I am the Sears Catalog

Benjamin Barrett gogaku at IX.NETCOM.COM
Wed Jun 7 20:20:17 UTC 2000


Hee, hee. Good.

I think Rudy's outhouse scenario shows definitively that interpretation is
purely contextual/pragmatics. It seems likely that someone not familiar with
Al Bundy's reading habits would be more likely to interpret "the paper" as
toilet paper.

Having had this discussion, now, I don't think I'll ever be able to be asked
for "the paper" in the john again without simply replying, "Today's or are
you out?"

I think the possibility of interpreting my neighbor as making a slip of the
tongue would be directly dependant on how close his accent is to mine. (Or
in other words, yes.)

Benjamin Barrett
gogaku at ix.netcom.com

-----Original Message-----
From: American Dialect Society [mailto:ADS-L at LISTSERV.UGA.EDU]On Behalf Of
RonButters at AOL.COM

In a message dated 6/6/2000 8:43:11 PM, gogaku at IX.NETCOM.COM writes:

<< Again, my earlier posts were not intended to be inflammatory, and I

apologize if they appeared that way. >>

Goodness no--this has been a most amusing and enlightening (and polite)
discussion, as far as I am concerned--enlightening because it makes it so
very clear how great is the roll of context in the interpretation of
utterances--including the mental state of the hearer.

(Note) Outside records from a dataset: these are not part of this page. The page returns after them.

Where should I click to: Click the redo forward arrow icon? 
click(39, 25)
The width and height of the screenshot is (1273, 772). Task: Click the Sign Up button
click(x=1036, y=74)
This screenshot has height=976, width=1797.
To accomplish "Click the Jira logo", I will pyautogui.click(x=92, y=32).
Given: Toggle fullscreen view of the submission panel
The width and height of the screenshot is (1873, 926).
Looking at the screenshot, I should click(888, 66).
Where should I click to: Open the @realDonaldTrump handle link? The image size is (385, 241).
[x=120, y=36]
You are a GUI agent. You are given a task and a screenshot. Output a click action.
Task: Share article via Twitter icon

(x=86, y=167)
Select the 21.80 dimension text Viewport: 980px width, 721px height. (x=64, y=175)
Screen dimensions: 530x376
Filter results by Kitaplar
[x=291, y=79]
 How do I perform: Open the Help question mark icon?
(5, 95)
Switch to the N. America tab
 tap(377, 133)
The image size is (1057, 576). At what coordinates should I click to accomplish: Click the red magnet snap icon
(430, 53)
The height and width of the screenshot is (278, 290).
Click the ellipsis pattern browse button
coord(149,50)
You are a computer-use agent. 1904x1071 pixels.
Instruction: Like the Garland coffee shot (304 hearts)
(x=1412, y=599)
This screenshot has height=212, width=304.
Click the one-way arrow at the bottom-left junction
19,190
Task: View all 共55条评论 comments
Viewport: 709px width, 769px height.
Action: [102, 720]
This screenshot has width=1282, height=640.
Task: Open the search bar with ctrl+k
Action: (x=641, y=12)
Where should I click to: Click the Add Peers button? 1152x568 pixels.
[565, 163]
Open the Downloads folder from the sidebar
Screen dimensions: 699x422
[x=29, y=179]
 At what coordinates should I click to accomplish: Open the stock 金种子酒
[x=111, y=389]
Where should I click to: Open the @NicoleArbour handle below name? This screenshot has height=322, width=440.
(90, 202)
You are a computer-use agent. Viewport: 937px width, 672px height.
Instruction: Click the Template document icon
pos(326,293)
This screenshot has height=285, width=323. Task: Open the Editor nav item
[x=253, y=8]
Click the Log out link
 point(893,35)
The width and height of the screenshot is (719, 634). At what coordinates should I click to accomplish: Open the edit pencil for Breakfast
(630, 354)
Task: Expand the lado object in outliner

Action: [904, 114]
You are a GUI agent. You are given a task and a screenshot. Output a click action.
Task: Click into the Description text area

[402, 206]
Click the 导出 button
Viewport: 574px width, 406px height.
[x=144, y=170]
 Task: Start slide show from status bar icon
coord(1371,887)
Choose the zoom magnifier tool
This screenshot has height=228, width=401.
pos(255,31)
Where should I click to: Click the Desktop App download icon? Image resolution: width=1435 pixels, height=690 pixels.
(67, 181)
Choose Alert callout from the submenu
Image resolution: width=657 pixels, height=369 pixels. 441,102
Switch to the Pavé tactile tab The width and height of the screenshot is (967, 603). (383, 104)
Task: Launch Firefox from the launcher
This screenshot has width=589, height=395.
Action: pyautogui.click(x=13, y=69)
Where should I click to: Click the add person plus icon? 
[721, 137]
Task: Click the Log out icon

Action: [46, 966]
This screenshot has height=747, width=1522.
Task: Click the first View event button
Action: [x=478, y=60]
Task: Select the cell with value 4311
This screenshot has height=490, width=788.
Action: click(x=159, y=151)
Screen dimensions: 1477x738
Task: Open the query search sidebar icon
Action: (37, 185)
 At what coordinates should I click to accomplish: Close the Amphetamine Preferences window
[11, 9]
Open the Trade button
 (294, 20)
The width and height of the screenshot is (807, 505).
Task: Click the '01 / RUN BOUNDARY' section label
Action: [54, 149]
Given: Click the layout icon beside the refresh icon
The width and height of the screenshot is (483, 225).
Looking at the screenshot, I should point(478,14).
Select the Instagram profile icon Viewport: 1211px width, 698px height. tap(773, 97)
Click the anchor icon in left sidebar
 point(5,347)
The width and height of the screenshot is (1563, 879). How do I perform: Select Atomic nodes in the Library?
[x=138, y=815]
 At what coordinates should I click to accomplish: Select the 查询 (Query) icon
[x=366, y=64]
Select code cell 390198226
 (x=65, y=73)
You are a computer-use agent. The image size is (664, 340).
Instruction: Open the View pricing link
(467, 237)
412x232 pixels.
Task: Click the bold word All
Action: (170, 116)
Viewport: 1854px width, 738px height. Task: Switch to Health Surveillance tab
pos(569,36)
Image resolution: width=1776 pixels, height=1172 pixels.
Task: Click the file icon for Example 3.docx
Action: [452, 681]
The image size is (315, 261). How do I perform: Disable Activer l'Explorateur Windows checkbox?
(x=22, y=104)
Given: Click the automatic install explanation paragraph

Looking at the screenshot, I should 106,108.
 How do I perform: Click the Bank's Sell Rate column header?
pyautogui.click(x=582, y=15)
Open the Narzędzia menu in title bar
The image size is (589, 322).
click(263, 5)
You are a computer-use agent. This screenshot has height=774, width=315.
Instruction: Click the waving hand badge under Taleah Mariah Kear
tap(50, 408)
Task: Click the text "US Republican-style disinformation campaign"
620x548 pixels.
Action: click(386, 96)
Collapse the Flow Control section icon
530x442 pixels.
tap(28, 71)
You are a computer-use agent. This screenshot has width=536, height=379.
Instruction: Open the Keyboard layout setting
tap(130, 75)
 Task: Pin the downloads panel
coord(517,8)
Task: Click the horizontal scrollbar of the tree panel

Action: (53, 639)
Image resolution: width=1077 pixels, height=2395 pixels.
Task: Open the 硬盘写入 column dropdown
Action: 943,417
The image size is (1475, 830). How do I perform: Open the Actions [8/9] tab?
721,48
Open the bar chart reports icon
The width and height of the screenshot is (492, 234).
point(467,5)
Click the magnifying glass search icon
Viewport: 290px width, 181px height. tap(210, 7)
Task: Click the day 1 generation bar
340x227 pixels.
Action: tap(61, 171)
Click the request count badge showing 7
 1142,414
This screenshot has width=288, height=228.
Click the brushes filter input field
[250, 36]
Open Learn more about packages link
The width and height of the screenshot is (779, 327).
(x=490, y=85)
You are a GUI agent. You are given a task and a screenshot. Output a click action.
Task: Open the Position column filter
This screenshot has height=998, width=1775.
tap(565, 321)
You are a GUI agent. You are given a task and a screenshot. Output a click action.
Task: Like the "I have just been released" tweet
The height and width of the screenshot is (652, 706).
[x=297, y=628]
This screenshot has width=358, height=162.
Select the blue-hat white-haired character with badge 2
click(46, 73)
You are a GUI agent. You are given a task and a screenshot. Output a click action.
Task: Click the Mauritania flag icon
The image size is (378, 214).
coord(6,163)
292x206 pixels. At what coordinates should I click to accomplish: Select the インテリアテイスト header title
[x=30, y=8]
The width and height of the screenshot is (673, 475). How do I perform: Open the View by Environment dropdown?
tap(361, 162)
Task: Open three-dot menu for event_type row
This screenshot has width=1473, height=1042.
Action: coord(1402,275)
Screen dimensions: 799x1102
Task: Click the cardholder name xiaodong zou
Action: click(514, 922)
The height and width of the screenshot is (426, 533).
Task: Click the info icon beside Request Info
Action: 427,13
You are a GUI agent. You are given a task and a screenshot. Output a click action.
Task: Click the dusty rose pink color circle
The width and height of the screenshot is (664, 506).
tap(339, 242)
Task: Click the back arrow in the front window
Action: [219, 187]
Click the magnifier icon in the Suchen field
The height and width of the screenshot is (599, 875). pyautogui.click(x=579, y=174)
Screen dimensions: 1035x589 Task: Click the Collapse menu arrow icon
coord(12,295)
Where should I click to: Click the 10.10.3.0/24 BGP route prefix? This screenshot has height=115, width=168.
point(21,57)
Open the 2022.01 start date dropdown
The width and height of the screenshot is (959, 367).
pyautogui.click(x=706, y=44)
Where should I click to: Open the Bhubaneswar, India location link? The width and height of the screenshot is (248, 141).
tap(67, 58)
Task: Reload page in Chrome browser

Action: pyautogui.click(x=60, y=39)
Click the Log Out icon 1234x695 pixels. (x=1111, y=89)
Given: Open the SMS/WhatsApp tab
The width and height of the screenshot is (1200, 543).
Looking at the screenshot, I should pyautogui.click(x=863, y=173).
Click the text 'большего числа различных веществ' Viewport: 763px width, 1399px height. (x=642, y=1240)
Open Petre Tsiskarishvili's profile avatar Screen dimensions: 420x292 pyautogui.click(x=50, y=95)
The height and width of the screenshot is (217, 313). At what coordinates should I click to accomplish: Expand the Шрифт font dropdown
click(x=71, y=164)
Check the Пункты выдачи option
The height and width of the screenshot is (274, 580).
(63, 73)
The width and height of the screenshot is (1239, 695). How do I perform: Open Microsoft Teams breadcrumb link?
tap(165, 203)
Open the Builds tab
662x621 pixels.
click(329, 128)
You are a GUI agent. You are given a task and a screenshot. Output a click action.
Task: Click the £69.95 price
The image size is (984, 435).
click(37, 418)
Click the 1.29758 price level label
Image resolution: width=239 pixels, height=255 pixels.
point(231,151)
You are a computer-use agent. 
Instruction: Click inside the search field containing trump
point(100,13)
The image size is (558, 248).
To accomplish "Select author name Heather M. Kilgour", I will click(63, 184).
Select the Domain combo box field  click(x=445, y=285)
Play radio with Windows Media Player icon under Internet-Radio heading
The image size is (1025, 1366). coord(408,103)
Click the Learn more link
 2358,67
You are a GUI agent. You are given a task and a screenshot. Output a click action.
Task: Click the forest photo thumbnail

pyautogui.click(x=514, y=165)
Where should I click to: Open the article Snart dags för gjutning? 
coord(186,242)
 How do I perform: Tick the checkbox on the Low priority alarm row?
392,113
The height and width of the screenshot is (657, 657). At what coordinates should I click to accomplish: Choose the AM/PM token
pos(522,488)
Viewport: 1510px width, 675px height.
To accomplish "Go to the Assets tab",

I suspect if John Kennedy had been dressed as a sweet roll he would have
been
understood differently.

I wonder if Benjamin Barrett is willing to concede that he might just also
possibly have simply assumed that the speaker made a slip of the tongue? I'm
certainly willing to concede that--because THE PAPER is idiomatic for
'today's newspaper'--I would at least have considered that as a possibility
(though, again, I would have ruled it out, I think, on the grounds that I
did
not have a newspaper and that people do not ask for newspapers under such
circumstances--though they might well need to ask for toilet tissue).

Now what if the speaker had said, "Do you have the catalog"?

Perhaps I should make it clear that by a mistake in "grammar" I meant simply
a mistake in the use of the determiner, i.e., the use of THE instead of ANY.